On sait depuis un moment que les services publics souffrent du désengagement massif de l’Etat.  Plus largement, et plus particulièrement dans les quartiers populaires, nous sommes touchés de plein fouet par les politiques de libéralisation successives, notamment concernant le service public postal.

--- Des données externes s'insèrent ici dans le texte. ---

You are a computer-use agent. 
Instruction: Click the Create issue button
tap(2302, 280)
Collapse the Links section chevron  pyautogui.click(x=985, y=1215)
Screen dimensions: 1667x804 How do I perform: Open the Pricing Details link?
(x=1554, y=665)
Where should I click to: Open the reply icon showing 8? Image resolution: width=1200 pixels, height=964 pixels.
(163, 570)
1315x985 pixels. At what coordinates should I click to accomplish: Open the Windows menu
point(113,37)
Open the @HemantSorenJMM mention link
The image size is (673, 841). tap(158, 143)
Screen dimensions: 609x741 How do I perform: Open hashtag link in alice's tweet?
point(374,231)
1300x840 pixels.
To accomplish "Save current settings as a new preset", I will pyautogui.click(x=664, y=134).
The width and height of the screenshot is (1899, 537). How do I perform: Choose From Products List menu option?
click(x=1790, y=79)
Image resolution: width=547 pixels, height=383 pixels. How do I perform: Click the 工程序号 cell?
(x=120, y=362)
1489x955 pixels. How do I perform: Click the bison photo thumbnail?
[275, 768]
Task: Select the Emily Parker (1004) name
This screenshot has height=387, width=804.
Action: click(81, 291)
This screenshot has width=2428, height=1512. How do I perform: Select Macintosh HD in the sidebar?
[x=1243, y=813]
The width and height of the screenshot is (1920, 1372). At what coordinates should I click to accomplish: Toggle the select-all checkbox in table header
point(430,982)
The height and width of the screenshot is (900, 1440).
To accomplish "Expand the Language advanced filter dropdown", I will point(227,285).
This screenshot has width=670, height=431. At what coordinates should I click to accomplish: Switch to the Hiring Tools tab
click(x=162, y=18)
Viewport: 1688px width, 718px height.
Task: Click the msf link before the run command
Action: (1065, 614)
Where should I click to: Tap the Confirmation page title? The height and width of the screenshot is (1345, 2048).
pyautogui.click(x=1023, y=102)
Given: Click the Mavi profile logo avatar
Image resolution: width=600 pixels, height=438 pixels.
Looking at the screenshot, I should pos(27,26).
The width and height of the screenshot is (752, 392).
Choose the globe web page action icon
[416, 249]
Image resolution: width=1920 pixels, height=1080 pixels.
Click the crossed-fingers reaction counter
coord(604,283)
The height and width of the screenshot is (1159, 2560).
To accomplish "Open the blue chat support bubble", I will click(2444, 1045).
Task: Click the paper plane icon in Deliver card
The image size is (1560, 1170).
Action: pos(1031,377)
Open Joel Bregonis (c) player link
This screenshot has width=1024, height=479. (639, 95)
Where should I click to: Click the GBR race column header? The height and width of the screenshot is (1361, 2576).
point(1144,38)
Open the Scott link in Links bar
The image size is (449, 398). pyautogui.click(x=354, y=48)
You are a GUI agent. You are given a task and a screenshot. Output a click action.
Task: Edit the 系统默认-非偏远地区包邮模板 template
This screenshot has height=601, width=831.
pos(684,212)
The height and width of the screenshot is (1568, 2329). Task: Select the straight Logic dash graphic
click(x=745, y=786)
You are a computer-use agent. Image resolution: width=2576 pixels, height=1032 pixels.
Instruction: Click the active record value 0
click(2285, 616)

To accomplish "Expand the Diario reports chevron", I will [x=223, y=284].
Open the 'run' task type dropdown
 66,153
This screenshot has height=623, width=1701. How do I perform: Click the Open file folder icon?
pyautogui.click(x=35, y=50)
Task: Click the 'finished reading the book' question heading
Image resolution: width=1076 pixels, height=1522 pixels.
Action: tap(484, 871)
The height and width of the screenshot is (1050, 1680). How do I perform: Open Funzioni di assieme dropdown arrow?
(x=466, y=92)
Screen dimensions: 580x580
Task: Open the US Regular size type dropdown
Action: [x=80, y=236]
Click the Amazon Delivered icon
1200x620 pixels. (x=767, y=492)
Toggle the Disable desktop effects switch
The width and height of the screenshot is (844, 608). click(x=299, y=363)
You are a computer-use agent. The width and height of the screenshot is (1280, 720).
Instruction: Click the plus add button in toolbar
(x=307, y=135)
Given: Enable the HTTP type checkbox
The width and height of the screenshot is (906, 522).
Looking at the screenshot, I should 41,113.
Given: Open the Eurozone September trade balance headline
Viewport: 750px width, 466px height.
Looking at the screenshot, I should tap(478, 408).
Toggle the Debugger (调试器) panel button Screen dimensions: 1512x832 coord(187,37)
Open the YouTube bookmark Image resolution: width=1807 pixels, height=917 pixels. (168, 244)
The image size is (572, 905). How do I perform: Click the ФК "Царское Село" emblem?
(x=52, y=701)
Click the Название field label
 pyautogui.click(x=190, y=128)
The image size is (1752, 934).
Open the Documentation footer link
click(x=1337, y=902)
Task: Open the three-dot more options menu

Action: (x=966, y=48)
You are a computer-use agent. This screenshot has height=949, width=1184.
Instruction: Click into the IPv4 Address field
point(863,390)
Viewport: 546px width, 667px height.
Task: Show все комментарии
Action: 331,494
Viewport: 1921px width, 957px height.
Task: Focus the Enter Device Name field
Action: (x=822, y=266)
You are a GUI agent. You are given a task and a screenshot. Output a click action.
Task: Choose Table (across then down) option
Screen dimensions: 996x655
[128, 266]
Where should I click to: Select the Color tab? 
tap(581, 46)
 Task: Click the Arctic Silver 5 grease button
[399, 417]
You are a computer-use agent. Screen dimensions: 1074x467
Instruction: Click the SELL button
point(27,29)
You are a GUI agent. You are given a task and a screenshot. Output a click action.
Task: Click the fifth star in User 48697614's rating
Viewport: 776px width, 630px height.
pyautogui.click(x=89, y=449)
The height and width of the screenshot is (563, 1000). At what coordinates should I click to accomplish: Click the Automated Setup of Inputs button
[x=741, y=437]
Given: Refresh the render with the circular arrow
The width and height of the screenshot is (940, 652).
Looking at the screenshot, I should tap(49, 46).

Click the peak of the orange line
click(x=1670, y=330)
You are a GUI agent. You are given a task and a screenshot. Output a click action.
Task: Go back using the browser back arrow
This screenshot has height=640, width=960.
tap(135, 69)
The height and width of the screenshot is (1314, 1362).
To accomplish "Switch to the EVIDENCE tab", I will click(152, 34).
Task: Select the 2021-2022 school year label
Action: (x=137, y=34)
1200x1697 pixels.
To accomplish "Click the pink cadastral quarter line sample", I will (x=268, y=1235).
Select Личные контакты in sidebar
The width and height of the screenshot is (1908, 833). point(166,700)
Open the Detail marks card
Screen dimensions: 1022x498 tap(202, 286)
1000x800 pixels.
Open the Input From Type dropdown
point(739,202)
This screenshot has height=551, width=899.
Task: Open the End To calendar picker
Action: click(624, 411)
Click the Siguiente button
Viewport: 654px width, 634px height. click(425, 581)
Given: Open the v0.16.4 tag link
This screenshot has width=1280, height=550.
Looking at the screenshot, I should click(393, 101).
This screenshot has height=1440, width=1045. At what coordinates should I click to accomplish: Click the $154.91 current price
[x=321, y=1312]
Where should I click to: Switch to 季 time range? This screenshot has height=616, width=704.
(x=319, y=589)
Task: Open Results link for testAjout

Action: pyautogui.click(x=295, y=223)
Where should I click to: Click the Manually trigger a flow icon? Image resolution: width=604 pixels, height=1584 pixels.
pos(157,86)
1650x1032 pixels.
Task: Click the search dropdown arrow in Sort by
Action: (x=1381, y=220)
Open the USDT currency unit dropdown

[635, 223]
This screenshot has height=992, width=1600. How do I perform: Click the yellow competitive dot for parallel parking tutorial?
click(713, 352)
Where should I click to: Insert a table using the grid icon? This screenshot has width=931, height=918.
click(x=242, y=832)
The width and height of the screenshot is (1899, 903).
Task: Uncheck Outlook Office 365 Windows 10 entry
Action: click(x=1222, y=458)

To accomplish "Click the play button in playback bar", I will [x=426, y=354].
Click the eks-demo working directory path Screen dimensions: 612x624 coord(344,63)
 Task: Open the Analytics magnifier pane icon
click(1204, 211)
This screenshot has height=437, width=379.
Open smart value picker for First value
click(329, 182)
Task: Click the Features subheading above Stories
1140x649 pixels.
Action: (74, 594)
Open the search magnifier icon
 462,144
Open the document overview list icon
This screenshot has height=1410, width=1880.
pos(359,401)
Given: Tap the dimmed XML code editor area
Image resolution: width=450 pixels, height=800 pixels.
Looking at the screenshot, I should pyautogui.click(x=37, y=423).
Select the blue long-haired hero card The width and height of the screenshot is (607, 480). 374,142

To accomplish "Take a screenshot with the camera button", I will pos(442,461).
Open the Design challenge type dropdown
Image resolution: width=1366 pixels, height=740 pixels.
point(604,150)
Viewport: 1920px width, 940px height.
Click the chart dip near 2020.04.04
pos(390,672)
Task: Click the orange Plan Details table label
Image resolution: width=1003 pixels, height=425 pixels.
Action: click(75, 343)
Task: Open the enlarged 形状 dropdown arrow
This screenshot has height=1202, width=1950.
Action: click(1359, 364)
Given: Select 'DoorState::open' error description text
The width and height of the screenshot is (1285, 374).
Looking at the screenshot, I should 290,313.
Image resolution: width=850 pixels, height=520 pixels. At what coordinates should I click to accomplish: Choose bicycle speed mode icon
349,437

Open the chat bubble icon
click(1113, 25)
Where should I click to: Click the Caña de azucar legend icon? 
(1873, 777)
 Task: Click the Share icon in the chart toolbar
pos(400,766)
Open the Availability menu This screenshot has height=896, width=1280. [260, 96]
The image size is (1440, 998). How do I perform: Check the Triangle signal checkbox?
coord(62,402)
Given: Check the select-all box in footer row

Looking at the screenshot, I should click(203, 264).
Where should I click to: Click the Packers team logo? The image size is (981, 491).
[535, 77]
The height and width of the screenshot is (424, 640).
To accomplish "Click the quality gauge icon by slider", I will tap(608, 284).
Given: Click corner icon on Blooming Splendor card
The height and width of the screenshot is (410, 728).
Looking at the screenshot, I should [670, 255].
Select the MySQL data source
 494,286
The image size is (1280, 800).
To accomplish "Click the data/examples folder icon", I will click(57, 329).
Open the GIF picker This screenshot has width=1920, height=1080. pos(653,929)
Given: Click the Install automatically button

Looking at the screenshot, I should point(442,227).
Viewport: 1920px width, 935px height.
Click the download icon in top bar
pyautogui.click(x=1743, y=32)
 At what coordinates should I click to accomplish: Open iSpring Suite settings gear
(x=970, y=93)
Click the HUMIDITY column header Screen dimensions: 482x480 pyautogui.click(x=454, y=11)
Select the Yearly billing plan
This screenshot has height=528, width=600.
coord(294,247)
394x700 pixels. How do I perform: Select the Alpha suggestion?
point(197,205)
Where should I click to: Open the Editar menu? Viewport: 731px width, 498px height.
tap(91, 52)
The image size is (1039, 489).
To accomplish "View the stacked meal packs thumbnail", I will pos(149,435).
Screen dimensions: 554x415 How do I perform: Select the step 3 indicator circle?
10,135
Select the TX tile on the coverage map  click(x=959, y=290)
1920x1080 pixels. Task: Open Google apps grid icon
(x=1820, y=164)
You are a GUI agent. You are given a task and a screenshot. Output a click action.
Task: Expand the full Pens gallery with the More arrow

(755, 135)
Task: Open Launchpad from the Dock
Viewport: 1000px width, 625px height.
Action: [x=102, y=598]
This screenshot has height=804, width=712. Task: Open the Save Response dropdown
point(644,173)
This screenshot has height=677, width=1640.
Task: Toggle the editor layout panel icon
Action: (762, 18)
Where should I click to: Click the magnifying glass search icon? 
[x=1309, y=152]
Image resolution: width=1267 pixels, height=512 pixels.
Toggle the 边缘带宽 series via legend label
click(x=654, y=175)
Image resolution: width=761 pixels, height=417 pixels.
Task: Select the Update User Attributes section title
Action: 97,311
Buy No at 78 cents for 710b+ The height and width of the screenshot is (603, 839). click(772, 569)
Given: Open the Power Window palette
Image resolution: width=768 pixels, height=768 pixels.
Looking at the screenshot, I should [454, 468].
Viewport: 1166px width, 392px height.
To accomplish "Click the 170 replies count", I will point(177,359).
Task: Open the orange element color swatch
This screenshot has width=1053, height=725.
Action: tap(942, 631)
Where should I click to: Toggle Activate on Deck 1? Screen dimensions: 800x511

En effet, pour l’usager dionysien, aller à La Poste est synonyme d’épopée. Il faut en moyenne une petite heure de patience pour accéder aux guichets. Rares sont les moments où tous sont ouverts. Bientôt, il faudra poser une RTT pour aller retirer un colis ou envoyer un recommandé. Mais problème, non seulement tout le monde aura revendu ses RTT à SARKOZY ET FILLON pour pouvoir vivre mieux, mais en plus on sait pas si le colis sera vraiment là quand on viendra le chercher.
Depuis de nombreuses semaines, on nous signale que La Poste de Saint-Denis refuse de faire la livraison des colis, un service payé par l’usager devenu client (depuis peu, on ne peut plus envoyer de colis ordinaire, seulement en colissimo, bien plus cher), parce des livreurs se sont fait agresser. La population de Saint-Denis doit-elle être punie collectivement à cause des actes inadmissibles de certains ou doit-on trouver les moyens et les solutions pour que La Poste assure un service public de qualité partout et pour tous ?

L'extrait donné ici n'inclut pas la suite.